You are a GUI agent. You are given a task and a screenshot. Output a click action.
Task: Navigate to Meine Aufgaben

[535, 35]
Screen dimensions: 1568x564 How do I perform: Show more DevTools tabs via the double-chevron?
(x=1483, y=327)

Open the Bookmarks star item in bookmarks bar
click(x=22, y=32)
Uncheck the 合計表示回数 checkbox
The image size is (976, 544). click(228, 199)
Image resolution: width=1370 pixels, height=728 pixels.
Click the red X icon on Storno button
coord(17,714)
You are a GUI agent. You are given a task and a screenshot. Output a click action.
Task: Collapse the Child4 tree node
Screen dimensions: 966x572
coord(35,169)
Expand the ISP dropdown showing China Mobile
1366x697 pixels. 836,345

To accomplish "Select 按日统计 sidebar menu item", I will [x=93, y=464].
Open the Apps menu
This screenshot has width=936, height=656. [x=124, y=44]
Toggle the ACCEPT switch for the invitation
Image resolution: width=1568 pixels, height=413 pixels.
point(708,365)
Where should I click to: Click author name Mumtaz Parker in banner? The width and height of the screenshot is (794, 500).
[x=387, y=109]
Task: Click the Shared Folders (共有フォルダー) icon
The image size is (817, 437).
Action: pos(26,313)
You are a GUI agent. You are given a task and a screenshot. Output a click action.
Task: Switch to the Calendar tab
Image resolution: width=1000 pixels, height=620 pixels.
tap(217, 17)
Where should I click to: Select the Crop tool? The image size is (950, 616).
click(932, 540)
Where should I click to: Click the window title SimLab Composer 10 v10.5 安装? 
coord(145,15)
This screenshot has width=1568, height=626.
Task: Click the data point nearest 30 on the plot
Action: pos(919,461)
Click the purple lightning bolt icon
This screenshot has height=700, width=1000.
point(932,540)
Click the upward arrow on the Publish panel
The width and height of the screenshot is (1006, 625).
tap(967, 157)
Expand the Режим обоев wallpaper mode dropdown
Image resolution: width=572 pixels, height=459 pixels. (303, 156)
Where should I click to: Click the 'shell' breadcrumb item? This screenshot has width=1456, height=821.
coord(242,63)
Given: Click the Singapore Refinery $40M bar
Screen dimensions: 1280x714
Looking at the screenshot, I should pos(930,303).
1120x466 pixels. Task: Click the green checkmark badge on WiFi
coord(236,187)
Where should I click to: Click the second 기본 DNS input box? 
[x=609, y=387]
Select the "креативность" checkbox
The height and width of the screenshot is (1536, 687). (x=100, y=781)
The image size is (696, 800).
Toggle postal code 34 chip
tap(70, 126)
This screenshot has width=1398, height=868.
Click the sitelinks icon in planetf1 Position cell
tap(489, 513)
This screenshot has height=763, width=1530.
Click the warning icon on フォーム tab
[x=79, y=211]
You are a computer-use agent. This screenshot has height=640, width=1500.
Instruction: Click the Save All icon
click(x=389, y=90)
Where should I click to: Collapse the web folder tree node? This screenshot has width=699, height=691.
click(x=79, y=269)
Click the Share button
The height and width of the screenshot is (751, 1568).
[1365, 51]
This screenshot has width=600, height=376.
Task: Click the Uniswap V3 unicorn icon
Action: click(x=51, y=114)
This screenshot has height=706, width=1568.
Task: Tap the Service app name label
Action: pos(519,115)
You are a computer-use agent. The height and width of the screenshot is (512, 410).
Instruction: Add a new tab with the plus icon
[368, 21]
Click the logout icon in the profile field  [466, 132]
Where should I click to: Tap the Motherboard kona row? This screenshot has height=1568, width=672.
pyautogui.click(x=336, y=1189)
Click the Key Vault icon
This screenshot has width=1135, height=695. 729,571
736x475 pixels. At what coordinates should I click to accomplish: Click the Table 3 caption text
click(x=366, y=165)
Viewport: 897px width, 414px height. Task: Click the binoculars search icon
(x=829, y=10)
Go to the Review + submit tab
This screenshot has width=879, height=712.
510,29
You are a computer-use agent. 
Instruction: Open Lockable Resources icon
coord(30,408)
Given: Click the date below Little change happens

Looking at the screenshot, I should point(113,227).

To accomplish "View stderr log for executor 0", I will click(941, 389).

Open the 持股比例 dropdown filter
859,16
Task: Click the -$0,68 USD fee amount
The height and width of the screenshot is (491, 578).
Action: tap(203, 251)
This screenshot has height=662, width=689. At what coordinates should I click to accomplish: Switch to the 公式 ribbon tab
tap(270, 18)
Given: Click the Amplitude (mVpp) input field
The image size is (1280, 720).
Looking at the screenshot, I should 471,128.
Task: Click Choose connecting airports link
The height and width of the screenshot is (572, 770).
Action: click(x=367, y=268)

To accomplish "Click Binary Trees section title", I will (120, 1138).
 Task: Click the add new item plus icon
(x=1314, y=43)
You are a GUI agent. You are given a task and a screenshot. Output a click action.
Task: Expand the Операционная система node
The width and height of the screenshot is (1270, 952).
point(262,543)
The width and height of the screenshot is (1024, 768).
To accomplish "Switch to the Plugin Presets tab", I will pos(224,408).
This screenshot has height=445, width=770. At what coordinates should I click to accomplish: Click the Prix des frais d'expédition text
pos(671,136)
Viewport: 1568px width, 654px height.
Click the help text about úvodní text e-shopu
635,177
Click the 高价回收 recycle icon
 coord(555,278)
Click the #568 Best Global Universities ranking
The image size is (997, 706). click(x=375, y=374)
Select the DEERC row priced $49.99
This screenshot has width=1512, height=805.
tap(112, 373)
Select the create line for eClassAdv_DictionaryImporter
****************************************
**Work instruction:**
Could you transcribe every entry exactly, without altering anything?

**Exercise answer:**
You are a GUI agent. You are given a task and a screenshot. Output a click action.
Task: Navigate to Meine Aufgaben

[535, 35]
Screen dimensions: 1568x564 How do I perform: Show more DevTools tabs via the double-chevron?
(x=1483, y=327)

Open the Bookmarks star item in bookmarks bar
click(x=22, y=32)
Uncheck the 合計表示回数 checkbox
The image size is (976, 544). click(228, 199)
Image resolution: width=1370 pixels, height=728 pixels.
Click the red X icon on Storno button
coord(17,714)
You are a GUI agent. You are given a task and a screenshot. Output a click action.
Task: Collapse the Child4 tree node
Screen dimensions: 966x572
coord(35,169)
Expand the ISP dropdown showing China Mobile
1366x697 pixels. 836,345

To accomplish "Select 按日统计 sidebar menu item", I will [x=93, y=464].
Open the Apps menu
This screenshot has width=936, height=656. [x=124, y=44]
Toggle the ACCEPT switch for the invitation
Image resolution: width=1568 pixels, height=413 pixels.
point(708,365)
Where should I click to: Click author name Mumtaz Parker in banner? The width and height of the screenshot is (794, 500).
[x=387, y=109]
Task: Click the Shared Folders (共有フォルダー) icon
The image size is (817, 437).
Action: pos(26,313)
You are a GUI agent. You are given a task and a screenshot. Output a click action.
Task: Switch to the Calendar tab
Image resolution: width=1000 pixels, height=620 pixels.
tap(217, 17)
Where should I click to: Select the Crop tool? The image size is (950, 616).
click(932, 540)
Where should I click to: Click the window title SimLab Composer 10 v10.5 安装? 
coord(145,15)
This screenshot has width=1568, height=626.
Task: Click the data point nearest 30 on the plot
Action: pos(919,461)
Click the purple lightning bolt icon
This screenshot has height=700, width=1000.
point(932,540)
Click the upward arrow on the Publish panel
The width and height of the screenshot is (1006, 625).
tap(967, 157)
Expand the Режим обоев wallpaper mode dropdown
Image resolution: width=572 pixels, height=459 pixels. (303, 156)
Where should I click to: Click the 'shell' breadcrumb item? This screenshot has width=1456, height=821.
coord(242,63)
Given: Click the Singapore Refinery $40M bar
Screen dimensions: 1280x714
Looking at the screenshot, I should pos(930,303).
1120x466 pixels. Task: Click the green checkmark badge on WiFi
coord(236,187)
Where should I click to: Click the second 기본 DNS input box? 
[x=609, y=387]
Select the "креативность" checkbox
The height and width of the screenshot is (1536, 687). (x=100, y=781)
The image size is (696, 800).
Toggle postal code 34 chip
tap(70, 126)
This screenshot has width=1398, height=868.
Click the sitelinks icon in planetf1 Position cell
tap(489, 513)
This screenshot has height=763, width=1530.
Click the warning icon on フォーム tab
[x=79, y=211]
You are a computer-use agent. This screenshot has height=640, width=1500.
Instruction: Click the Save All icon
click(x=389, y=90)
Where should I click to: Collapse the web folder tree node? This screenshot has width=699, height=691.
click(x=79, y=269)
Click the Share button
The height and width of the screenshot is (751, 1568).
[1365, 51]
This screenshot has width=600, height=376.
Task: Click the Uniswap V3 unicorn icon
Action: click(x=51, y=114)
This screenshot has height=706, width=1568.
Task: Tap the Service app name label
Action: pos(519,115)
You are a computer-use agent. The height and width of the screenshot is (512, 410).
Instruction: Add a new tab with the plus icon
[368, 21]
Click the logout icon in the profile field  [466, 132]
Where should I click to: Tap the Motherboard kona row? This screenshot has height=1568, width=672.
pyautogui.click(x=336, y=1189)
Click the Key Vault icon
This screenshot has width=1135, height=695. 729,571
736x475 pixels. At what coordinates should I click to accomplish: Click the Table 3 caption text
click(x=366, y=165)
Viewport: 897px width, 414px height. Task: Click the binoculars search icon
(x=829, y=10)
Go to the Review + submit tab
This screenshot has width=879, height=712.
510,29
You are a computer-use agent. 
Instruction: Open Lockable Resources icon
coord(30,408)
Given: Click the date below Little change happens

Looking at the screenshot, I should point(113,227).

To accomplish "View stderr log for executor 0", I will click(941, 389).

Open the 持股比例 dropdown filter
859,16
Task: Click the -$0,68 USD fee amount
The height and width of the screenshot is (491, 578).
Action: tap(203, 251)
This screenshot has height=662, width=689. At what coordinates should I click to accomplish: Switch to the 公式 ribbon tab
tap(270, 18)
Given: Click the Amplitude (mVpp) input field
The image size is (1280, 720).
Looking at the screenshot, I should 471,128.
Task: Click Choose connecting airports link
The height and width of the screenshot is (572, 770).
Action: click(x=367, y=268)

To accomplish "Click Binary Trees section title", I will (120, 1138).
 Task: Click the add new item plus icon
(x=1314, y=43)
You are a GUI agent. You are given a task and a screenshot. Output a click action.
Task: Expand the Операционная система node
The width and height of the screenshot is (1270, 952).
point(262,543)
The width and height of the screenshot is (1024, 768).
To accomplish "Switch to the Plugin Presets tab", I will pos(224,408).
This screenshot has height=445, width=770. At what coordinates should I click to accomplish: Click the Prix des frais d'expédition text
pos(671,136)
Viewport: 1568px width, 654px height.
Click the help text about úvodní text e-shopu
635,177
Click the 高价回收 recycle icon
 coord(555,278)
Click the #568 Best Global Universities ranking
The image size is (997, 706). click(x=375, y=374)
Select the DEERC row priced $49.99
This screenshot has width=1512, height=805.
tap(112, 373)
Select the create line for eClassAdv_DictionaryImporter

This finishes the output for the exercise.